- **Problem to work on**: Going from the line that contains "Task: Open Pokusevski A. player entry" to the last line of the material below, repeat every line exactly.

▬▬▬

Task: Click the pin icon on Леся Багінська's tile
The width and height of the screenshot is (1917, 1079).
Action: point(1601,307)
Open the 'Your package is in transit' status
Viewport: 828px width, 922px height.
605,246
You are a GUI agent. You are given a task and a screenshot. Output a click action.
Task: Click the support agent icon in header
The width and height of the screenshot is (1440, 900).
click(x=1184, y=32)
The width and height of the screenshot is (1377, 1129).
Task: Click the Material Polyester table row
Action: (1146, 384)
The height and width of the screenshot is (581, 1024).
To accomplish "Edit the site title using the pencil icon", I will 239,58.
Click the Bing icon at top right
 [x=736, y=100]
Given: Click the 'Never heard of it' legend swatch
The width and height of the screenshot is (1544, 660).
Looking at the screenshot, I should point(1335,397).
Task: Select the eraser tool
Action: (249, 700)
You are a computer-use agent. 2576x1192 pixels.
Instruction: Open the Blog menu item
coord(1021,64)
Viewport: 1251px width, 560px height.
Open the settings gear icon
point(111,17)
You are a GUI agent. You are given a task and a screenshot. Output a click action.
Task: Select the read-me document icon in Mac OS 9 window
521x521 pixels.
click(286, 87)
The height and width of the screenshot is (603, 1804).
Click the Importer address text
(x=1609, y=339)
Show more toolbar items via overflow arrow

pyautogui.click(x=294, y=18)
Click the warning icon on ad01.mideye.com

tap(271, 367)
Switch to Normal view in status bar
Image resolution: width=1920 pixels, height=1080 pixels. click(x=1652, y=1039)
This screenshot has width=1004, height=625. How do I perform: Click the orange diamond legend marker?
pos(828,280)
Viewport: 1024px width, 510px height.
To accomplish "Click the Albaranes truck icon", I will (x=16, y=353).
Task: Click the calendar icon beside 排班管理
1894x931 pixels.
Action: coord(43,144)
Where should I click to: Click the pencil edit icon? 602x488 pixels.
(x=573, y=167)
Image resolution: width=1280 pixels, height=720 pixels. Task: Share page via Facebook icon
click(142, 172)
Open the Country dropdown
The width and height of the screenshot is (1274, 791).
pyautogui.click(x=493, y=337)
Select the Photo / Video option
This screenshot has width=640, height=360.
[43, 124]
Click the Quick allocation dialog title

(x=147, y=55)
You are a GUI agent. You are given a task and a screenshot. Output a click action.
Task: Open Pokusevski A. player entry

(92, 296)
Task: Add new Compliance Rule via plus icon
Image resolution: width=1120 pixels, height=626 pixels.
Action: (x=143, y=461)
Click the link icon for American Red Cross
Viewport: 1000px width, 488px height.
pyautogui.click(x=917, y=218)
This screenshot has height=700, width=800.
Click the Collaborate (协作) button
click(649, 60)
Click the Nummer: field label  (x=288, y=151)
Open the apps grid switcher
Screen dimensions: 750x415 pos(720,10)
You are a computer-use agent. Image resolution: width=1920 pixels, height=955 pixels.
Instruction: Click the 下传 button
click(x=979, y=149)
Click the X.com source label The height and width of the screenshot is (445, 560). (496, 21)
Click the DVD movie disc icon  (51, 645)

▬▬▬

- **Exercise result**:
Task: Open Pokusevski A. player entry

(92, 296)
Task: Add new Compliance Rule via plus icon
Image resolution: width=1120 pixels, height=626 pixels.
Action: (x=143, y=461)
Click the link icon for American Red Cross
Viewport: 1000px width, 488px height.
pyautogui.click(x=917, y=218)
This screenshot has height=700, width=800.
Click the Collaborate (协作) button
click(649, 60)
Click the Nummer: field label  (x=288, y=151)
Open the apps grid switcher
Screen dimensions: 750x415 pos(720,10)
You are a computer-use agent. Image resolution: width=1920 pixels, height=955 pixels.
Instruction: Click the 下传 button
click(x=979, y=149)
Click the X.com source label The height and width of the screenshot is (445, 560). (496, 21)
Click the DVD movie disc icon  (51, 645)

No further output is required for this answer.